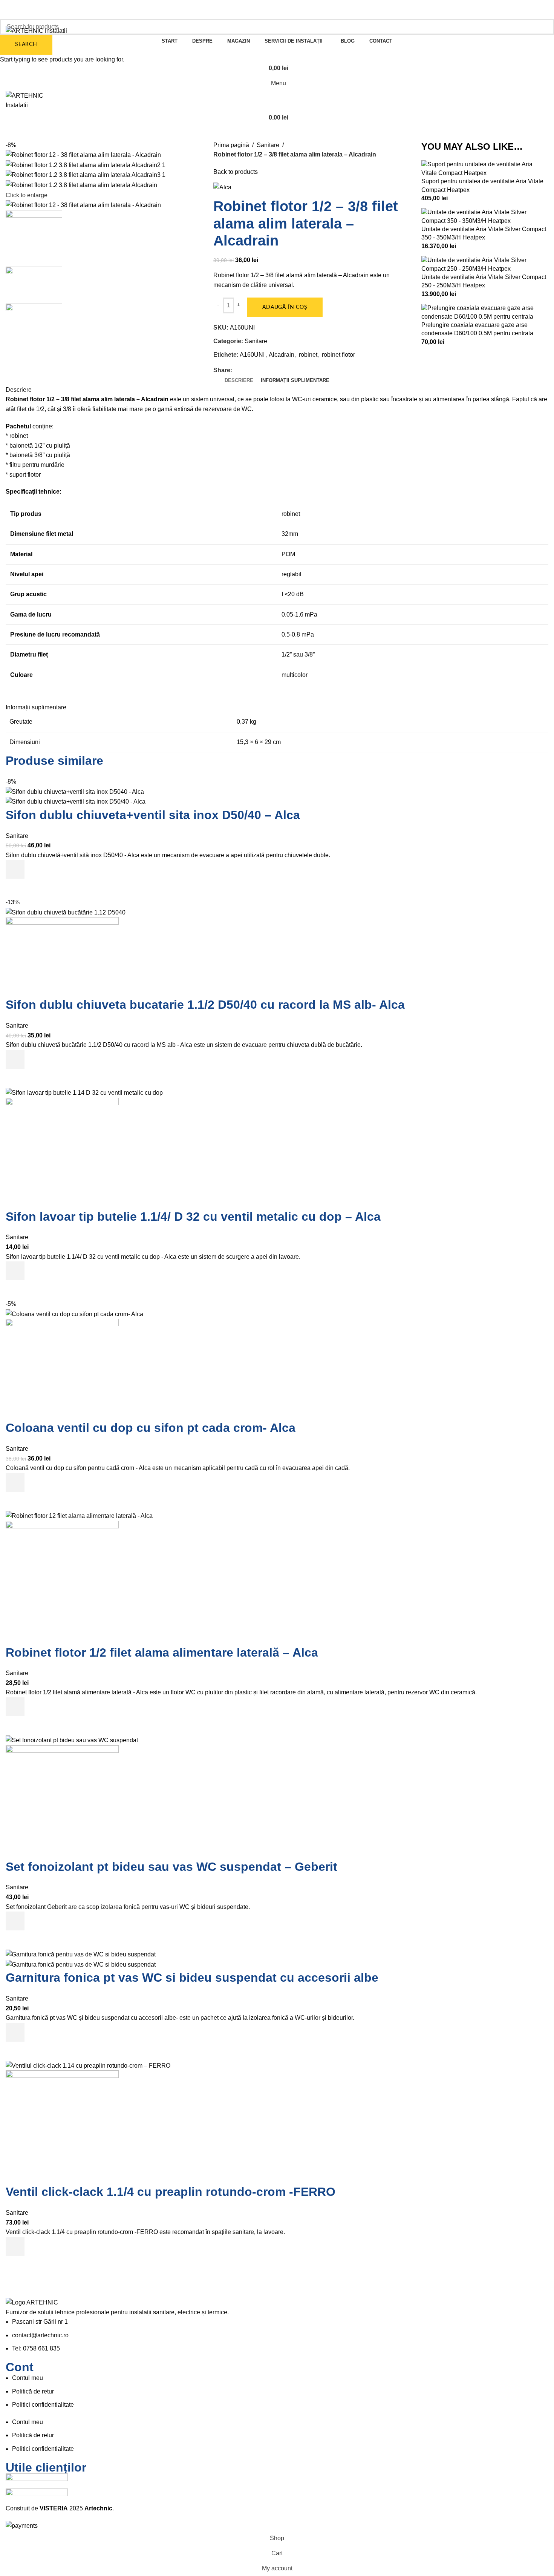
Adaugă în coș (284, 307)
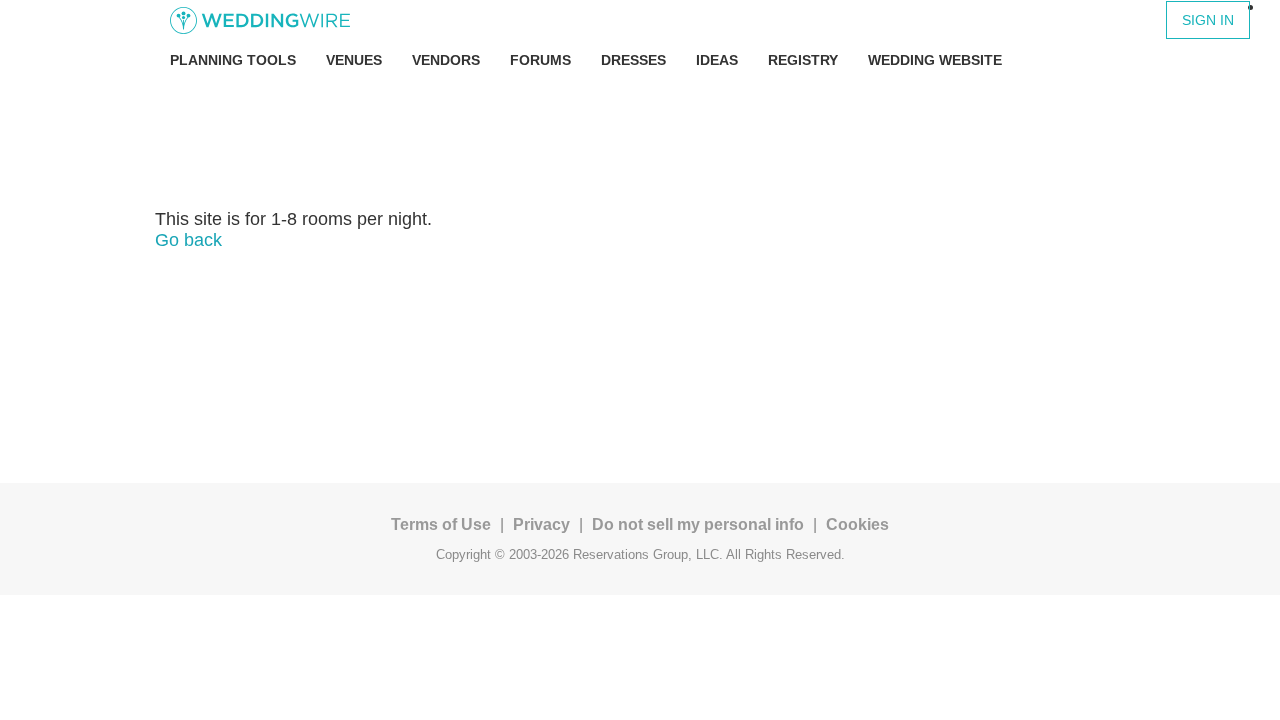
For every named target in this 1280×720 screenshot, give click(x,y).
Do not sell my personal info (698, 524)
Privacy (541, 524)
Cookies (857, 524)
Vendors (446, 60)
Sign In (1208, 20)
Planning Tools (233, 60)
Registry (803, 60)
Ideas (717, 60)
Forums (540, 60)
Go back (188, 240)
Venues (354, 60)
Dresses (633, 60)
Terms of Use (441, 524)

++++++++++++++++++++

TASK OBJECTIVE
Return verbatim each line from the one that mentions "For every named" to the end of the entries, inclusive.

RESULT OF THE TASK
For every named target in this 1280×720 screenshot, give click(x,y).
Do not sell my personal info (698, 524)
Privacy (541, 524)
Cookies (857, 524)
Vendors (446, 60)
Sign In (1208, 20)
Planning Tools (233, 60)
Registry (803, 60)
Ideas (717, 60)
Forums (540, 60)
Go back (188, 240)
Venues (354, 60)
Dresses (633, 60)
Terms of Use (441, 524)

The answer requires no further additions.